Another interesting drift is the use of the word "data" (plural) verse "datum" (singular).

"The data is" rather than "The data are"


Interesting it is, still a mistake though. I use it as a plural.
As for purity of language, don't complain please. It's English that bastardizes many other languages :). Single words aren't so irritating as "engrish" grammar monsters which I often see in the commercials, or in the shops. The language of marketing, especially cosmetics, is littered with very wrong uses of Polish and English together. I had a laugh, though, when in early nineties there was a blackcurrant juice named "Black Dick". Changed later to "Black Bick". I imagine the face of the company boss when someone explained him that double meaning.
Big blunders like that don't happen so often since English use has spread, I've seen some interesting things in the country though: "Chicken z rozna, open cala dobe". (Barbecue chicken, open the whole day). Or "Mega cena" (mega price), which is supposed to mean that the price is low. Etc, etc...

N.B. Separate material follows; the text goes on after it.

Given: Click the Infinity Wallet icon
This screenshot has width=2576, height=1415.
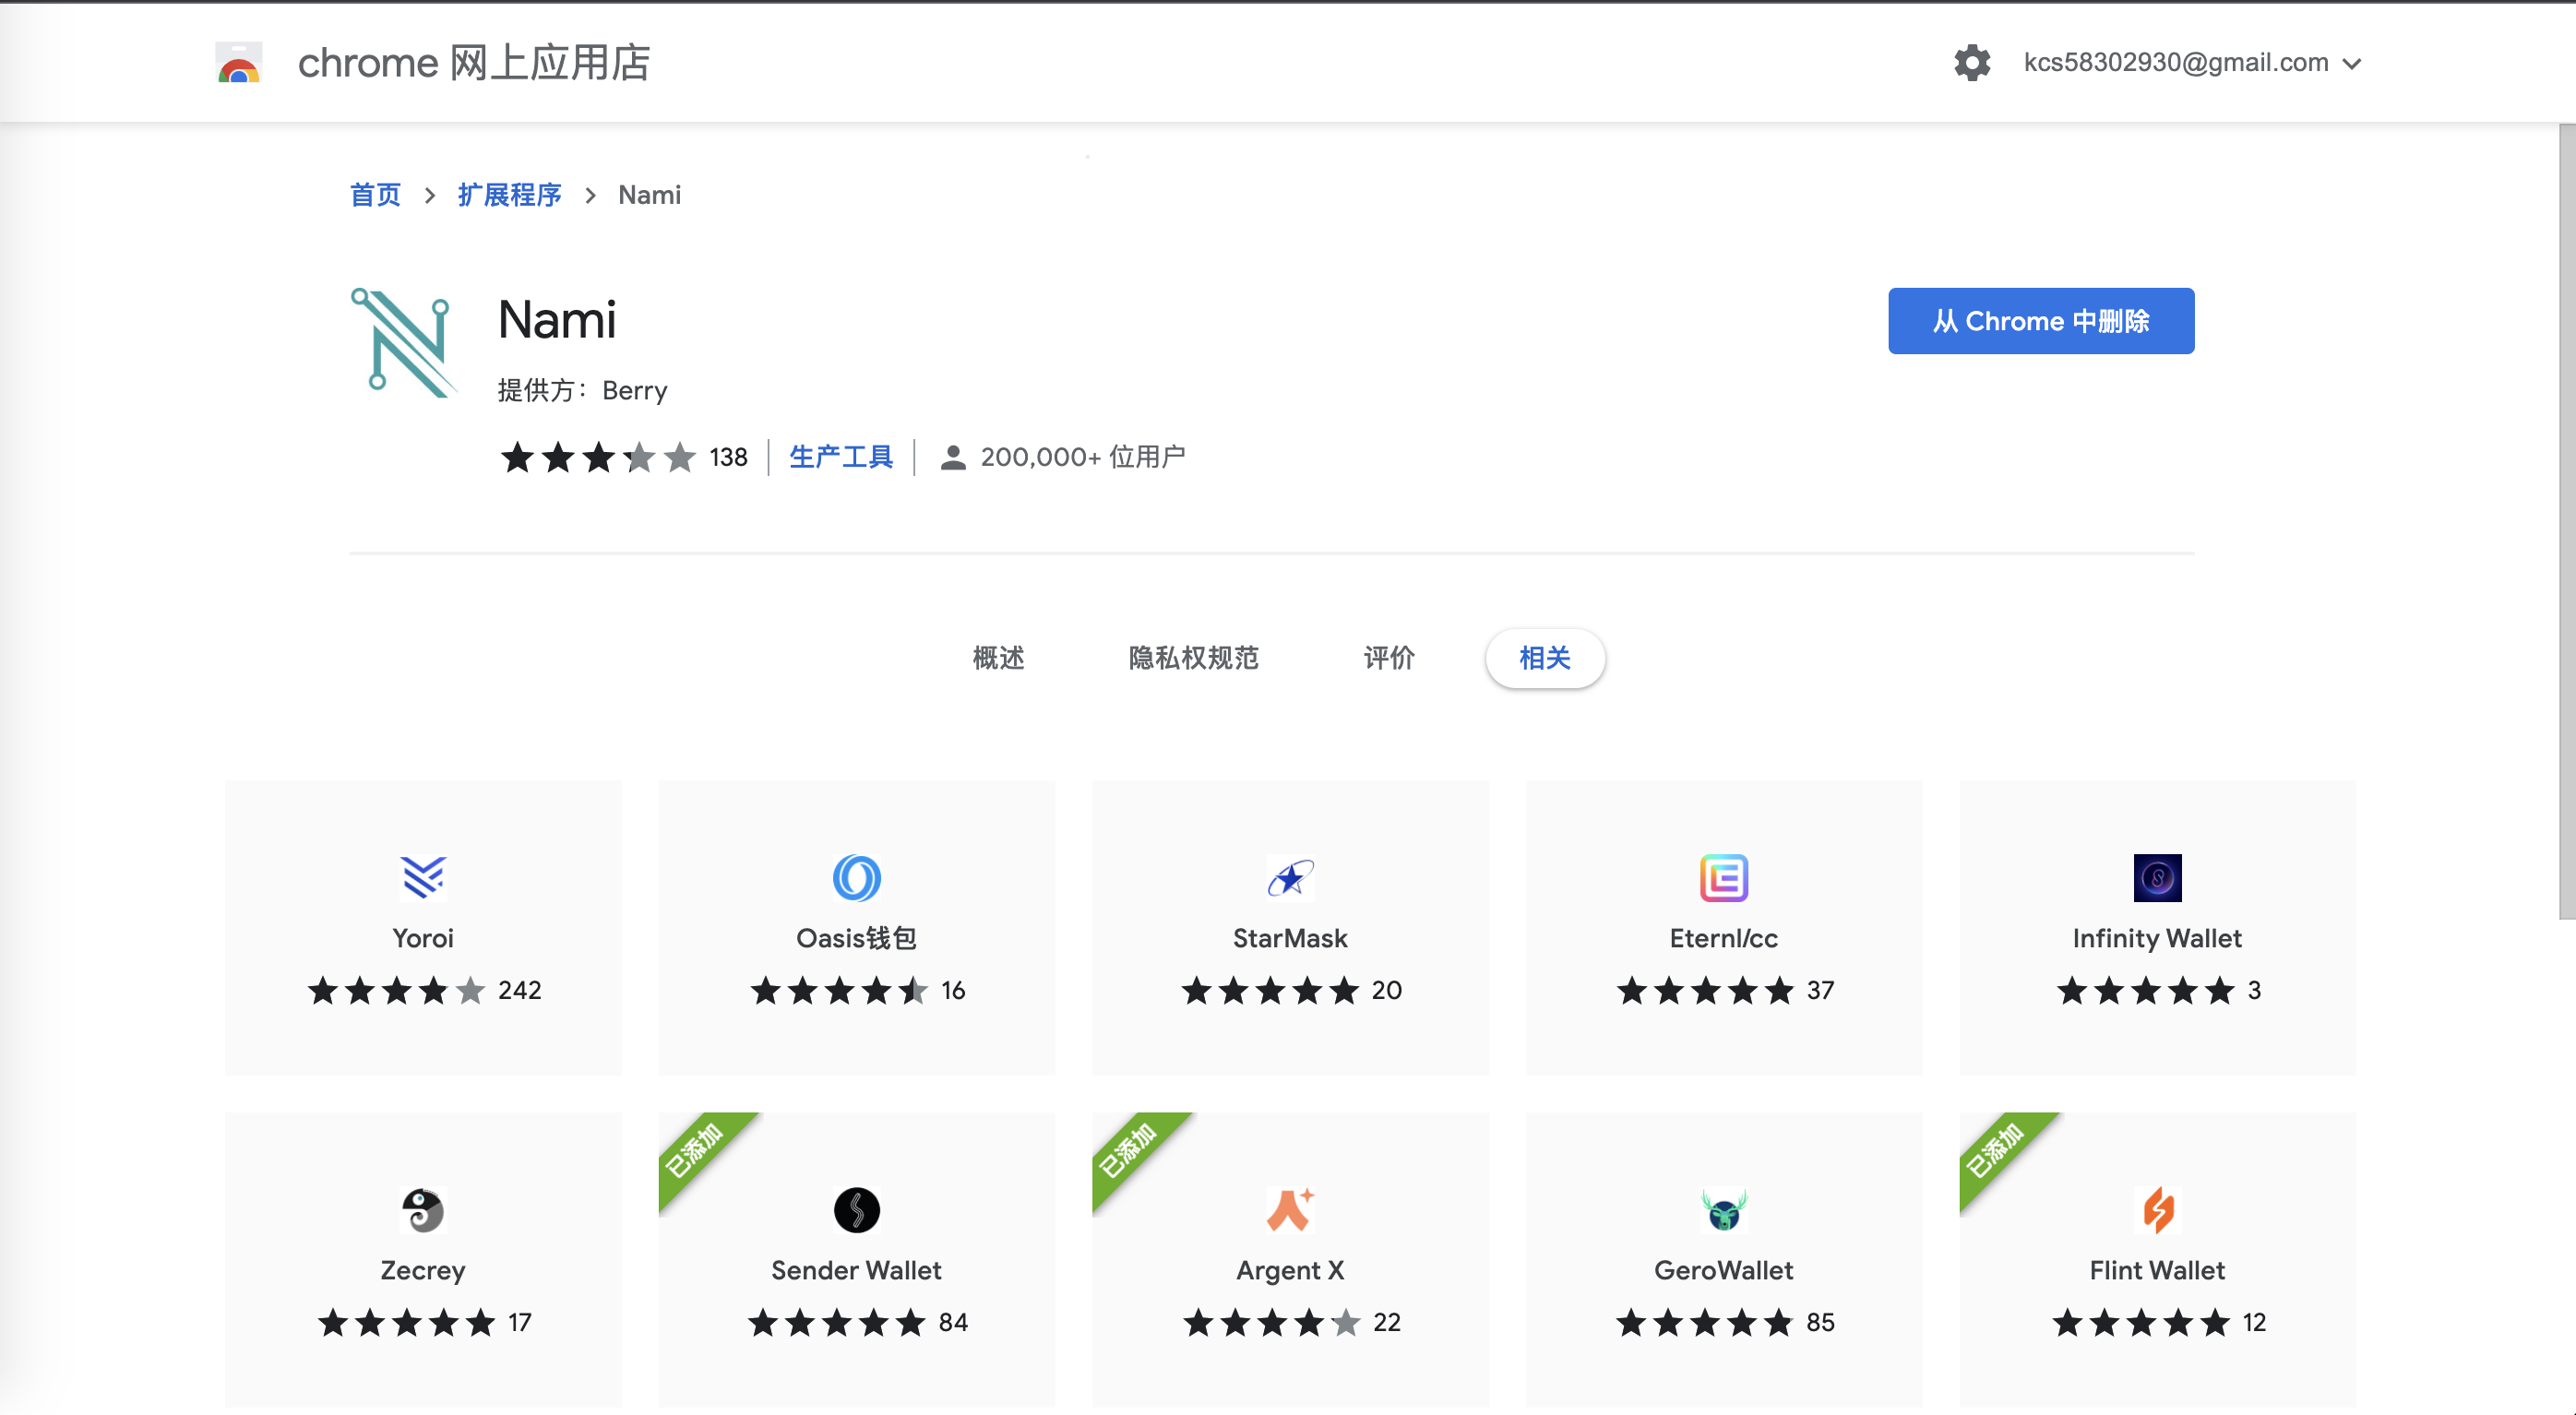Looking at the screenshot, I should (2157, 877).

And English has replaced French that did the same before (at least in German and English, but I guess in many other languages too), words from 'abbreviation' up to 'war' have French origin...And from Latin long time before even more words have entered our languages, so I guess it is a normal process. Perhaps soon Chinese (or Japanese as in this forum :lol: ) words are coming...

And those words about private parts, the Americans and Brits have problems among themselves, I remember the US movie "Free Willy" that had a funny different meaning for the British people ;)

In Germany we had a company that produced a new rucksack/daypack brand and called them "body bags" :D

One must presume that long and short arguments contribute to the same end. - Epicurus
...except casandra's that belong to the funniest, most interesting and imaginative (or over-imaginative?) ones, I suppose.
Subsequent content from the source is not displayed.